Does anyone know where I might find call blanks of these two woods? How does a person go about picking up natural pieces that might be good prospects for a duck call? I have access to tons of Texas Ebony and mesquite. 

Lastly, would these woods even make good calls? What characteristics would they have?


----------



## bill (May 21, 2004)

This is Texas....Mesquite should be very easy to get in all sizes. Last resort you can pick up some firewood at stores in the bundles...never know what gems are inside.

Texas Ebony "should" be easy to find. I say should because it's Texas LOL and my favorite wood but I just don't come across much.

Both would make nice calls.

I would like to get some more of both for projects other than pens.


----------



## Robert A. (Jan 8, 2009)

Both Mesquite & Texas E. will make very nice duck calls. Having said that if you are making your own toneboards they may run just a little softer than other hard woods available. If you are using a kit with a plastic toneboard you will not notice much difference in the sound if any at all depending on how you bore your exhaust. If you are simpley making a barrel and inserting a poly insert you should be fine on sound & if you are using a friction fit insert I would highly recommend using a band and pinning it so it will not come off, or using JB weld to hold it in place.

Just my experience..

Robert A.


----------



## Tortuga (May 21, 2004)

Guys...I think Dude is trying to have someone make the calls for him... If so, Dude, check out some of Robert A's posts on the WW site here on 2cool.. He is the acknowledged master..Sounds like you have all the wood supply on hand and just want someone to turn one for ya.....

Pix below is one of Robert's calls...mesquite and antler...


----------



## capthunterdude (Nov 15, 2006)

I have a ton of Ebony available, lots of mesquite as well. I guess the heart of the tree would be the best part to turn. Just cut some Ebony that was black as night in the middle. I thought it would cool to use for a call. I guess I could get my piece and band saw down to a usable chunk.


----------



## Robert A. (Jan 8, 2009)

Yes you can do that, keep in mind it will have to dry before you should turn the wood. less than 8% humidity for me is a good rule of thumb. if not the wood will dry to rapidly after turning it and crack, shrink & warp.. I am not sure how long it will take depending on your blank most of my wet blanks set on my shelf for about 6 months to 1 year before I use them.


Robert A.


----------



## capthunterdude (Nov 15, 2006)

Robert, 

Do you know where I can acquire blanks large enough for turning calls. I can get them all day for turning pens. Blocks large enough for calls are a little hard to find should I try to purchase them.


----------



## Robert A. (Jan 8, 2009)

I do not actually have any Mesquite or Ebony on hand that is dry enough to send you orIi would. You may want to check your local Wood Craft store, I know the one on off the Southwest Beltway 8 has Mesquite and Ebony in blanks large enough to turn calls.. You may check on line if you are not close to any hardwood stores like Rockler or Wood Craft..
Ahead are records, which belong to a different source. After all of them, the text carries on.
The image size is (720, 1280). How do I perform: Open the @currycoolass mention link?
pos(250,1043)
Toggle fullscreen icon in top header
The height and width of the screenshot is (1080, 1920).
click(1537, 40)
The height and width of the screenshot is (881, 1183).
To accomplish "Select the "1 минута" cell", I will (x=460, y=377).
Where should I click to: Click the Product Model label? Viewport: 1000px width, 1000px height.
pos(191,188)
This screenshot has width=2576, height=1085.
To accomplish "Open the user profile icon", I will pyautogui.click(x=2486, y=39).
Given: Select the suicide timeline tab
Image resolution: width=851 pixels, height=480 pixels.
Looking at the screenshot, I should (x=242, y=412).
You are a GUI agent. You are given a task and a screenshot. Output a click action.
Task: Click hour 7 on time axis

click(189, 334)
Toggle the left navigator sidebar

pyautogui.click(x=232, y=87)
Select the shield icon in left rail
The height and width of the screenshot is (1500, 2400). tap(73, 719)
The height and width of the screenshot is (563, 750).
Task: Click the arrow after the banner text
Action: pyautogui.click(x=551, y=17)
A couple of years ago there was alot of Big Chunks of Mesquite passed around on here there maybe some of that left also if anyone has some i would be willing to make a purchase myself..

Robert A.


----------



## bill (May 21, 2004)

I would check out the mesquite in the stores sold as firewood. It would be cheaper than buying a blank. I have got some really nice stuff out of them for micro turning ect. Just tossing this out again because of all the rain, anything sitting outside will be soaked.


----------



## Viking48 (Jan 24, 2006)

I've got some Mesquite that has been in my shop for over a year - a lot of it has been cut for pens but I've got some that is larger. How big do you need? I'll have to check to see what is there or you can come poke around. I won't be going back to the lease until April but can get all you want then (as long as the chainsaw and I last).


----------



## capthunterdude (Nov 15, 2006)

Thanks for the offers fellas. I am way, way down in South Texas. I have truckloads of Texas Ebony. I can get mesquite pretty easily. I guess I need to get a couple logs cut into blanks. What is the best way to chose a log for turning? 

What are the odds of finding burl on Mesquite or Ebony? I have about 100 ebony to look through.


----------



## bill (May 21, 2004)

I like to pick spots to cut, the crotch (where a limb meets the trunk) give a nice pattern of grain.

Burls will be seen as crusty knots on the trees. It's were the tree has grown over an injury or some other stress. Burls can also be found under the ground as well. I have some black walnut root burls...look great but stink LOL Nice when finished w/o the smell


----------